March 4 (UPI) -- According to a new study, male mammals live shorter lives than their female peers as a result of sex chromosomes, not because of their risky behavior.
When an international team of researchers surveyed the scientific literature for links between sex chromosomes and lifespan across the animal kingdom, they found evidence supporting the "unguarded X hypothesis."
The unguarded X hypothesis supposes that males, because they have an X and Y chromosome, are less able to avoid harmful genes expressed on the X chromosome. Because the Y chromosome is often smaller than the X, it can's hide the flaws in the X chromosome.
Having two X chromosomes is beneficial because the homogametic chromosomes can be interchanged, with a healthy X chromosome taking the place of an X that has damaging genes.
Researchers found broad support for the hypothesis in available scientific literature. They published findings Wednesday in the journal Biology Letters.
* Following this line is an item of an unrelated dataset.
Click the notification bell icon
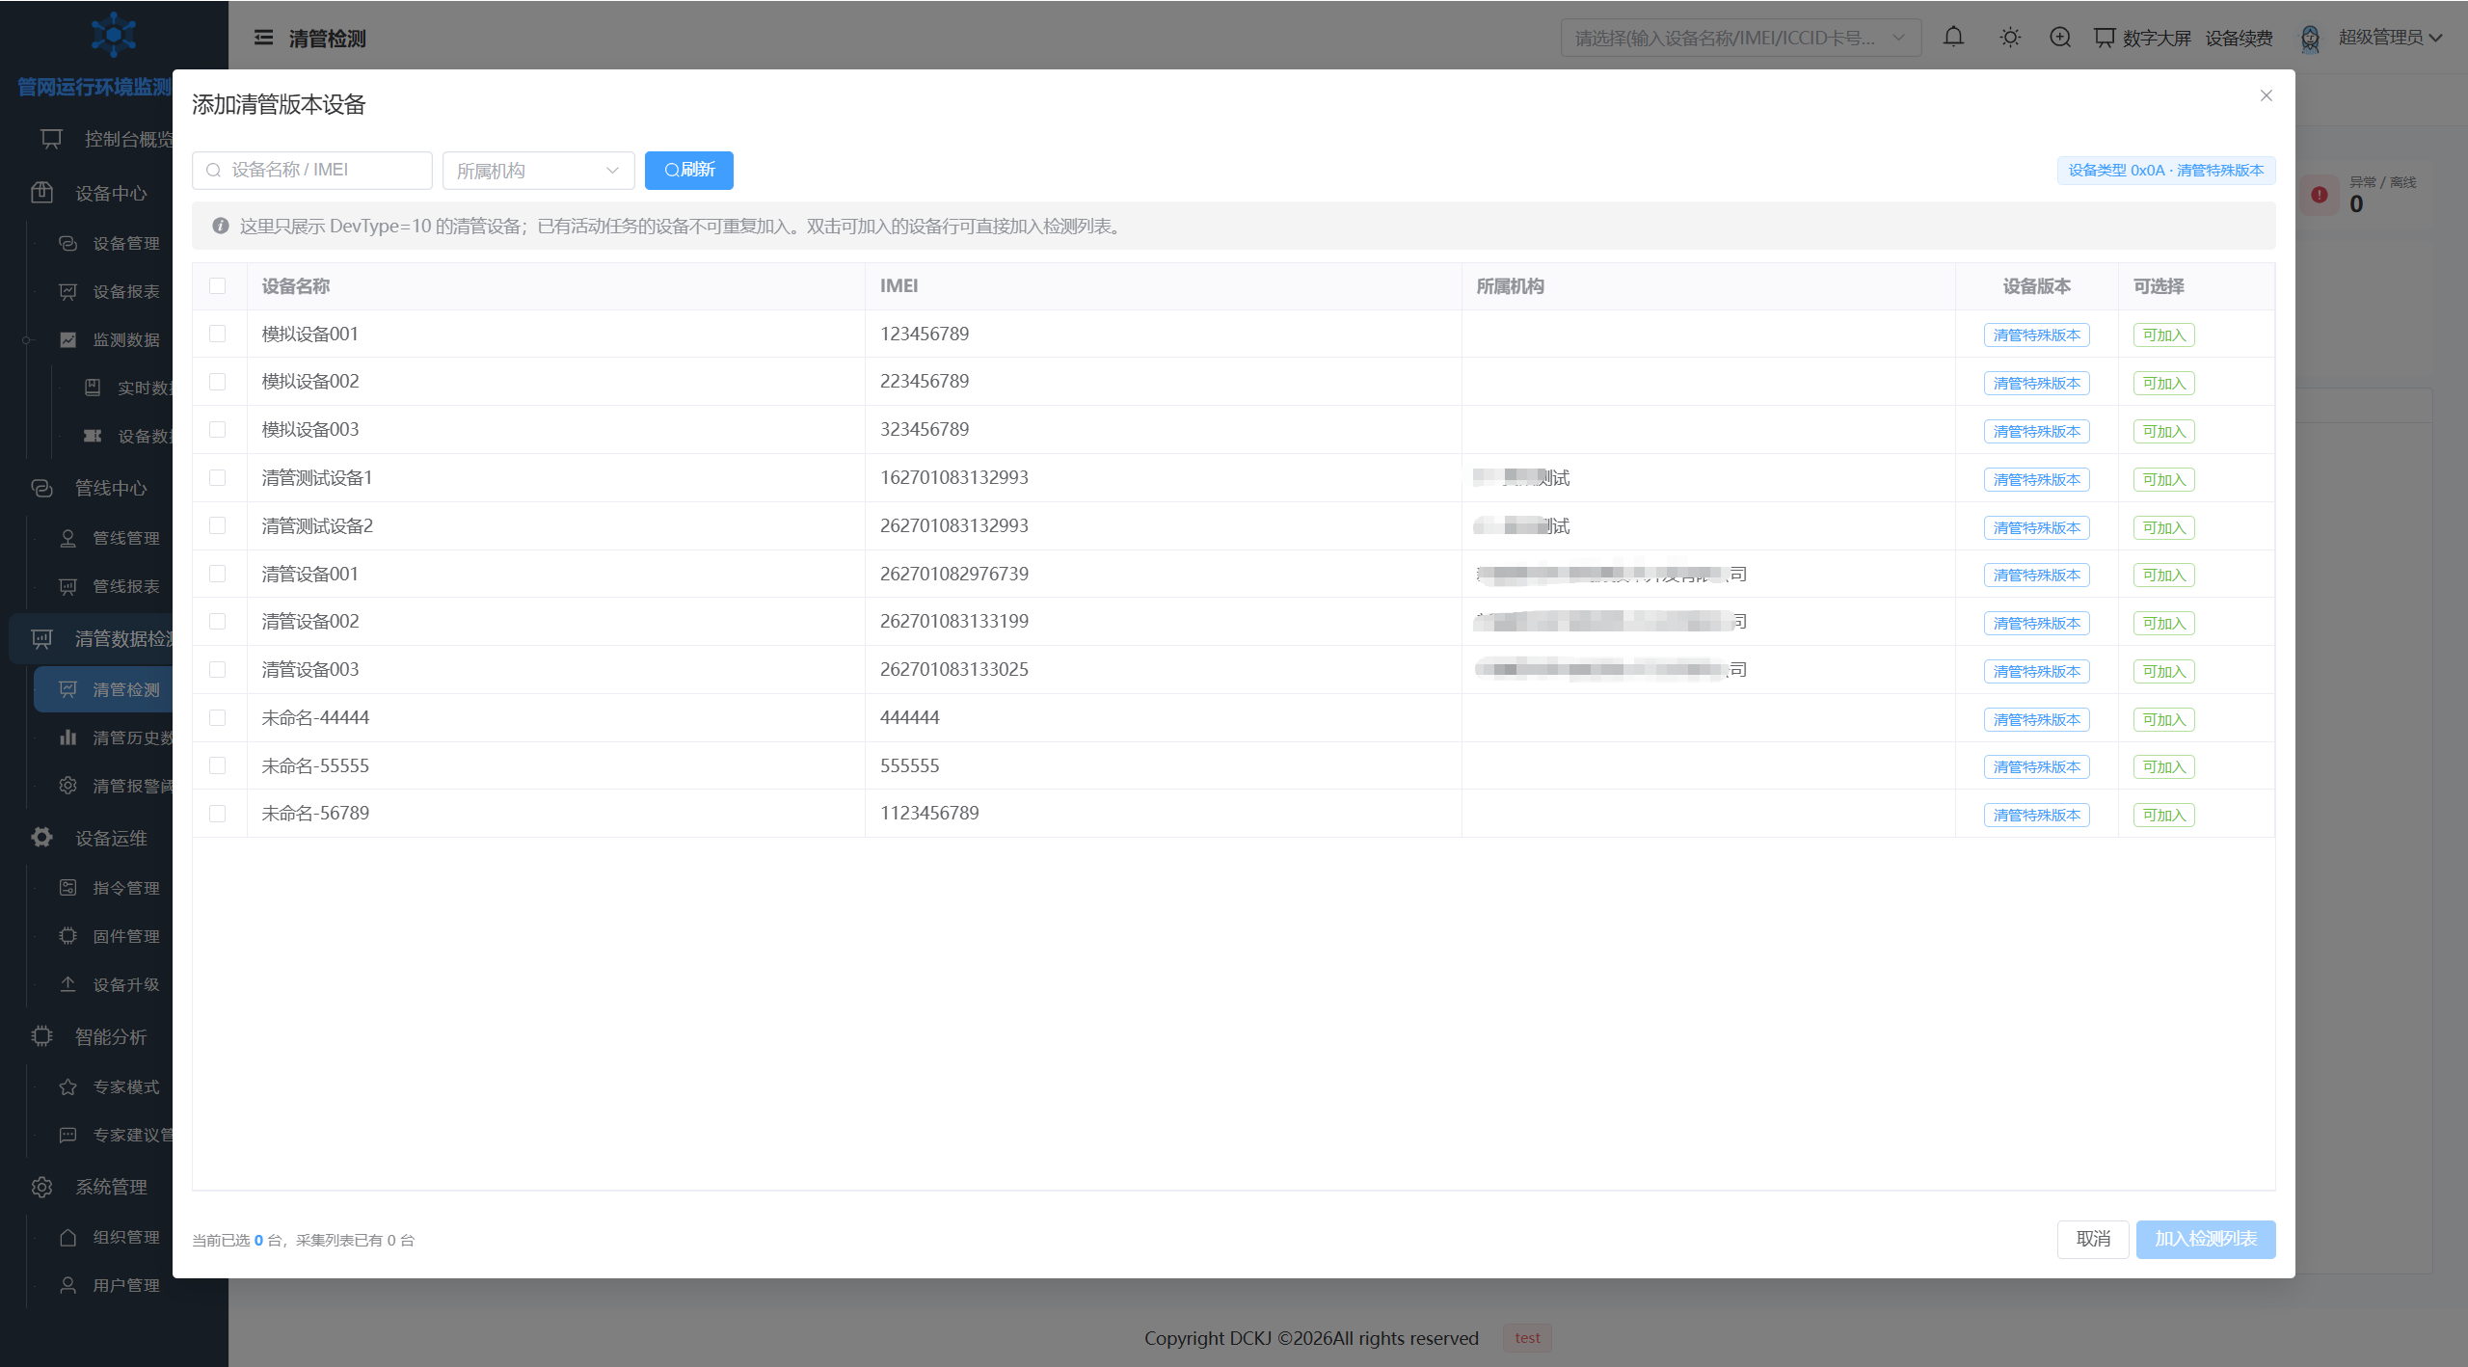Viewport: 2468px width, 1367px height. [x=1953, y=38]
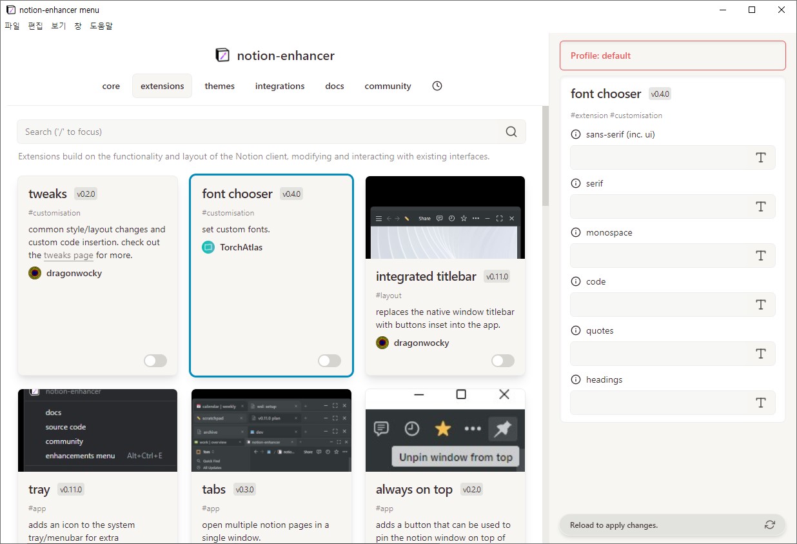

"We looked at lifespan data in not just primates, other mammals and birds, but also reptiles, fish, amphibians, arachnids, cockroaches, grasshoppers, beetles, butterflies and moths among others," lead study author Zoe Xirocostas, doctoral student at the University of New South Wales, said in a news release. "And we found that across that broad range of species, the heterogametic sex does tend to die earlier than the homogametic sex, and it's 17.6 percent earlier on average."
Male animals don't always carry heterogametic sex chromosomes. Female birds, butterflies and moths carry ZW chromosomes, while the males carry homogametic ZZ sex chromosomes. Data analyzed by Xirocostas and her colleagues showed female birds, butterflies and moths tend to die sooner than their male counterparts.
The difference in lifespans between the carriers of ZW and ZZ chromosomes wasn't as great, however.
"We found a smaller difference in lifespan between the males and females in the female heterogametic species compared to males and females in the male heterogametic species," Xirocostas said. "In species where males are heterogametic (XY), females live almost 21 percent longer than males. But in the species of birds, butterflies and moths, where females are heterogametic (ZW), males only outlive females by 7 percent."
The findings suggest chromosomal differences help explain some of differences in lifespan between male and female mammals, but it's possible that differences in behavior further shrink the male mammal's already shorter lifespan.